Mas, em março de 2020, veio o isolamento social. Sem faturamento e com crédito negado nos bancos tradicionais, quase fecharam as portas. O curso da história dos dois mudou graças aos empresários Abílio Diniz, Eduardo Mufarej, Eugênio Mattar e Armínio Fraga. “Com a pandemia, nascia o Estímulo, um fundo social de apoio a micro e pequenos empreendedores”, disse Fábio Lesbaupin, diretor executivo do Estímulo.

Inicialmente alimentado apenas por doações, o fundo arrecadou R$ 60 milhões na primeira rodada.
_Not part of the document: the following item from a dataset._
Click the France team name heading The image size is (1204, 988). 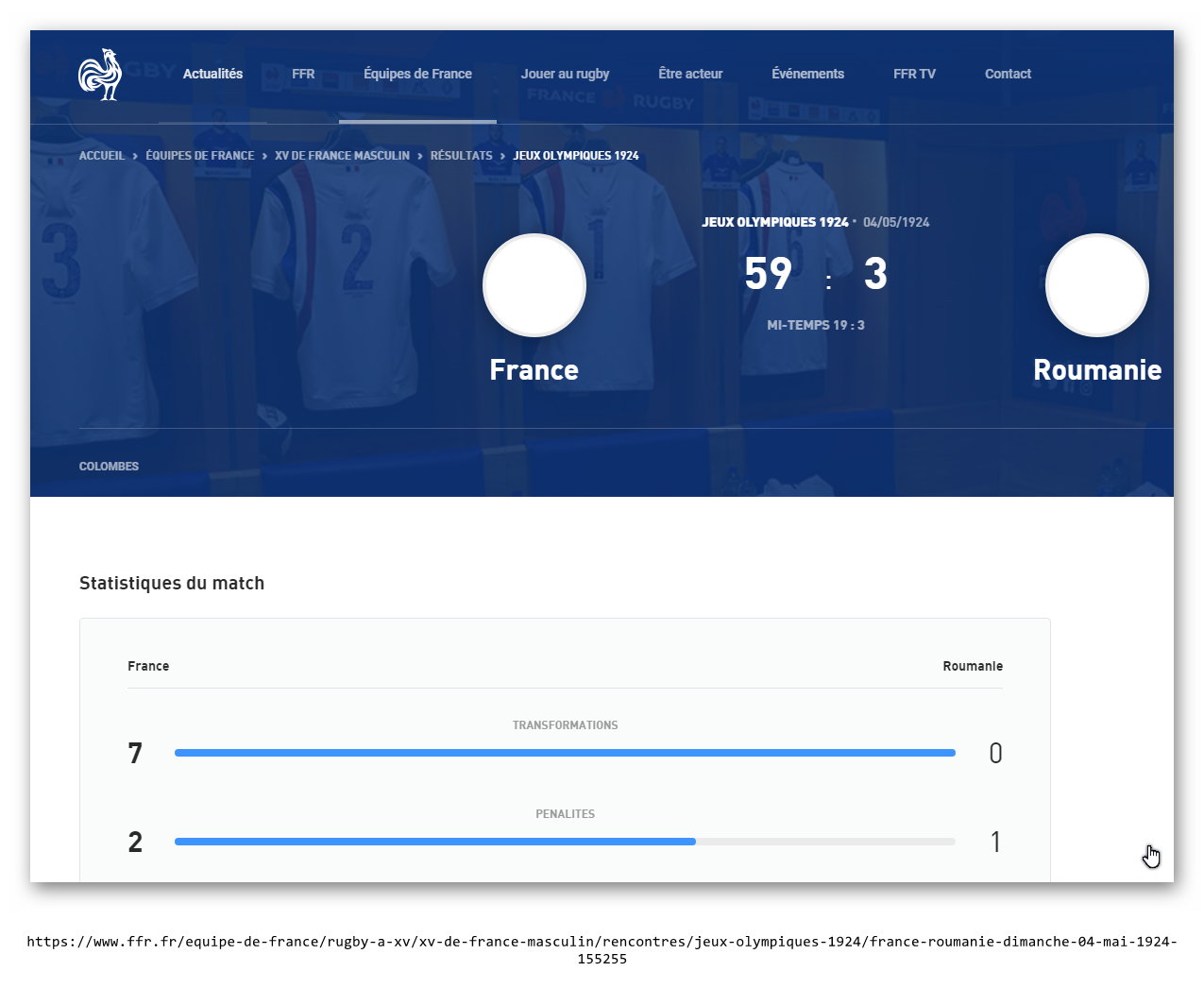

O volume, bem mais vultoso do que os R$ 5 milhões planejados nas primeiras discussões do projeto, aconteceu devido ao grande engajamento dos empresários, segundo Eduardo Mufarej, um dos seus idealizadores. “Muita gente aderiu ao projeto, o que permitiu montar uma organização filantrópica inovadora e sustentável”, afirmou. Passados dois anos, o recurso inicial se transformou em mais de R$ 125 milhões em apoio financeiro a 2,3 mil micros e pequenas empresas, com 75 mil pessoas impactadas direta e indiretamente. Para Fernanda Knopfler, uma das primeiras empreendedoras beneficiadas pelo fundo social, o apoio do Estímulo veio em boa hora, “Estávamos vivendo em uma sombra, em um buraco negro”, afirmou a empreendedora que viu seu caixa quase zerar com o fechamento das lojas e o fim das feiras presenciais. “Naquele momento foi como se eles falassem: você não está sozinha”, afirmou.
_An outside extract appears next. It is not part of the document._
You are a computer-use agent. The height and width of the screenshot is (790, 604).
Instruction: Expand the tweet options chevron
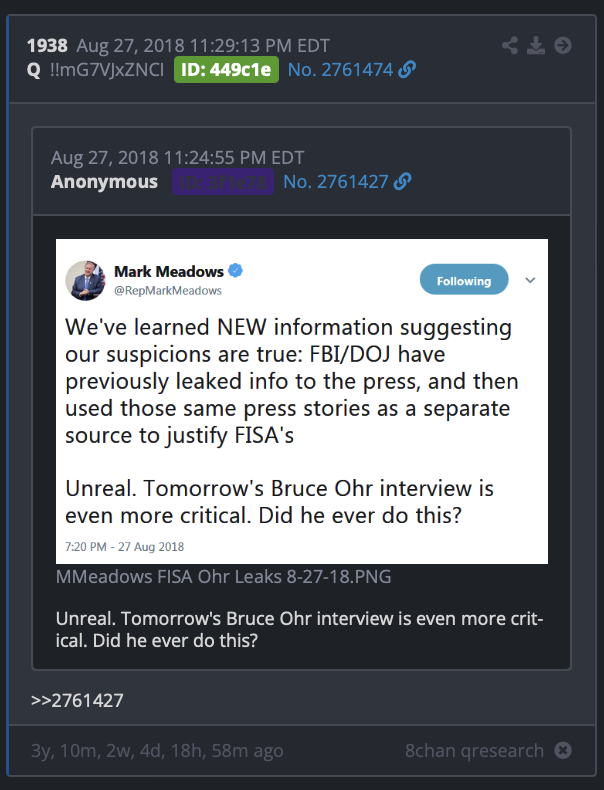[530, 280]
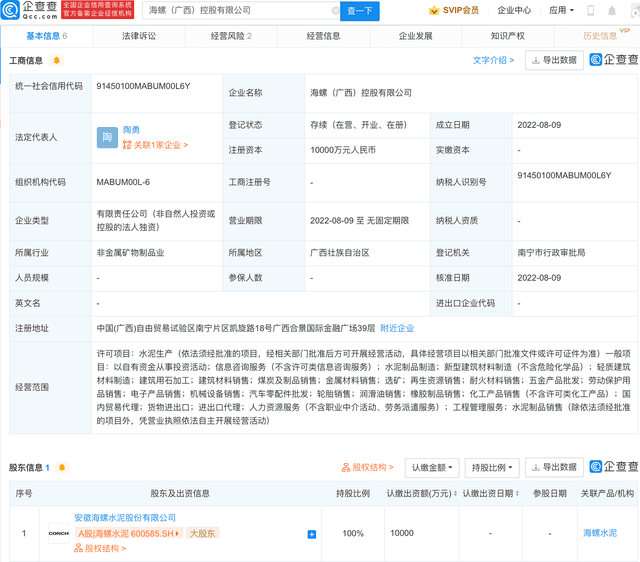
Task: Open the 文字介绍 expander link
Action: (493, 60)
Após análise feita, Fernanda recebeu R$ 30 mil do Estímulo, o negócio de roupas infantis migrou 100% para o on-line e hoje é o sustento da família. O processo de empréstimo foi todo digital e não durou mais do que 4 dias do cadastro no site ao dinheiro na conta. Como fundo social, as principais características desse instrumento são agilidade, desburocratização, juro subsidiado – atualmente em 1,49% ao mês — carência de 3 meses e mais 21 meses para pagar o pagamento. Para ser elegível, a empresa tem que ter dois anos de existência formal, faturamento entre R$ 10 mil a R$ 400 mil e bom histórico de crédito. O recurso recebido é de um faturamento médio mensal. De acordo com Lesbaupin, o diretor do fundo, o apoio não é assistencialista. “O que queremos é fomentar o desenvolvimento em sistemas econômicos já existentes.”

Para que o projeto dê certo, porém, o empréstimo é só uma parte do apoio. A outra, vem em forma de capacitação dos empreendedores via mentorias com executivos que apoiam o projeto e outras orientações técnicas como financeiras e de marketing. Eurásio Simplício, que obteve R$ 75 mil já pagos, não esconde a satisfação que foi aprender com alguns dos mais relevantes empresários do País. “Quando eu conseguiria falar com Abilio Diniz, Eduardo Mufarej se não fosse com o Estímulo”, disse. Nessas conversas, segundo ele, o maior aprendizado foi como priorizar as necessidades em tempos de crise, planejar e replanejar o negócio. Na parte técnica, destaca cursos como o Sebrae como os de práticas financeiras. Como resultado, o empresário não demitiu um só funcionário e já fatura quase o mesmo de antes da crise.

Com o sucesso dos primeiros anos e menos de 5% de inadimplência, a expectativa é que em cinco anos o projeto alcance sua máxima potencialidade com R$ 640 milhões em empréstimos para 15 mil empresas. Para ganhar a escala projetada, um novo passo acaba de ser dado com o lançamento de um novo fundo ESG alavancado por meio de Fundos de Investimento em Direitos Creditórios (Fidc) no modelo de blended finance. São R$ 40 milhões de doações (cota júnior) e mais R$ 15 milhões de investidores. Nessa rodada, participam empresas como empresários como Energisa, Localiza, Aram Capital e BP Investimentos. “A gente projetou o Fdic para não ganhar nem perder dinheiro na cota júnior. Vamos mantendo esse patrimônio”, afirmou Lesbaupin. Já os investidores da cota sênior ganham uma remuneração compatível com o mercado de 120% do CDI em 36 meses.

Criado para evitar o fechamento de pequenas e médias empresas durante a pandemia, o Estímulo está construindo uma jornada que mostra que com governança, apoios ao social vão muito além de assistencialismo e podem, de fato, gerar um impacto positivo para a sociedade. Como se diz por aí: é a economia, estúpido.